本文:
-----

現在、パンクにより空気圧が失われた(内圧ゼロ)状態になっても、タイヤの剛性を維持し、繰り返し屈曲を受けた場合にも、ゴムの破損を軽減し、ある程度の距離を安全に走行できるランフラットタイヤが実用化されている。これにより、スペアタイヤを常備する必要性がなくなり、車輌全体の重量の軽量化が期待できる。しかし、ランフラットタイヤのパンク時におけるランフラット走行には、速度、距離の制限があり、更なるランフラットタイヤの耐久性の向上が望まれている。
ランフラットタイヤの耐久性を向上させる方法としては、サイドウォール部の内側に配置される高強度のサイドウォール補強層を厚くすることにより変形を抑え、変形による破壊を防ぐ方法が挙げられる。しかし、タイヤの重量が大きくなるため、ランフラットタイヤの当初の目的である軽量化に反する。
また、カーボンブラックなどの補強用充填剤を増量することで補強層の硬度を上げ、変形を抑える方法も挙げられるが、混練り、押出し等の工程において、混練機の負荷が大きくなり、また加硫後物性において発熱が大きくなることから、ランフラット耐久性の向上はあまり期待できない。
一方、ランフラットタイヤ以外の空気入りタイヤ等のタイヤについても、耐久性等の性能向上が求められている。
例えば、特許文献1には、空気嚢を内蔵したタイプのランフラットタイヤとして、空気入りタイヤと、そのタイヤ周方向に沿ってゴム−フィラメント繊維複合体シート少なくとも一枚を含む補強層を配設した空気嚢と、リムとからなるタイヤとリムの組立体において、該補強層が該空気嚢の外周面に配設されており、該空気入りタイヤと該空気嚢とにそれぞれ個別に所定内圧を充填したタイヤとリムの組立体の荷重負荷転動状態のトレッド部接地領域にて、前記空気嚢がトレッド部内面との間に間隙を保持する外周面を有し、また、空気入りタイヤの内圧のみがゲージ圧でゼロのとき、前記補強層がタイヤ周方向に15%以上伸長できる特性を有し、かつ、該補強層表面の少なくとも一部が、0.02mmから3mmの厚みを有し、60℃での空気透過係数が9×10−10cm・cm/cm・sec・cmHg以下であり、引張破壊伸度が30%以上であるゴム組成物又は樹脂組成物からなる被覆層で覆われているタイヤとリムの組立体が開示されているが、空気嚢を内蔵しないタイプのランフラットタイヤについては検討されていない。また、ランフラットタイヤとして、低燃費性、ランフラット耐久性等の性能について未だ改善の余地がある。

-----

データ内容:

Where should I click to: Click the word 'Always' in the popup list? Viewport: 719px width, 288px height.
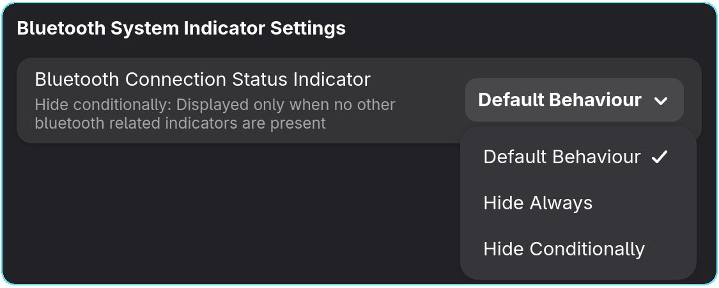(561, 203)
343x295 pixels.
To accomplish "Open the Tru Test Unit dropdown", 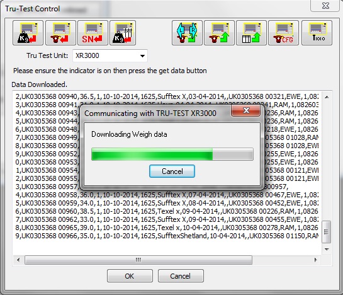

-----

作業内容:
1. ランフラットタイヤの文章で、特許文献1のタイヤとリムの組立体を構成するとされているものをすべて挙げてください。
2. ランフラットタイヤの文章を、途切れた箇所の次から書き進めてください。
資料はここでは使いません。

解答:
1. 空気入りタイヤ、ゴム−フィラメント繊維複合体シートを少なくとも一枚含む補強層を配設した空気嚢、リム

2.
特許第4257723号公報
上述のように、ランフラットタイヤにおいても、ランフラットタイヤ以外の空気入りタイヤ等のタイヤにおいても、耐久性をはじめ、各種性能の向上が求められていた。
本発明は、前記課題を解決し、低燃費性を維持又は改善しつつ、耐空気透過性、耐久性(ランフラットタイヤの場合にはランフラット耐久性)に優れたタイヤを提供することを目的とする。
本発明は、ゴム組成物を用いて作製したインナーライナーを有するタイヤであって、該ゴム組成物は、ゴム成分及びミクロフィブリルセルロースを含み、該ミクロフィブリルセルロースの平均繊維径が、1〜1000nmであり、該ゴム組成物の加硫後のゴム物性が、30℃における空気透過係数が200×10−12cc・cm/(cm・sec・mmHg)以下であるタイヤに関する。
上記ミクロフィブリルセルロースは、化学変性ミクロフィブリルセルロースであり、該化学変性ミクロフィブリルセルロースにおける化学変性は、アセチル化、アルキルエステル化、複合エステル化、β−ケトエステル化、アルキルカルバメート化、及び、アリールカルバメート化からなる群より選択される少なくとも1種であることが好ましい。
上記ミクロフィブリルセルロースの含有量は、ゴム成分100質量部に対して、1〜30質量部であることが好ましい。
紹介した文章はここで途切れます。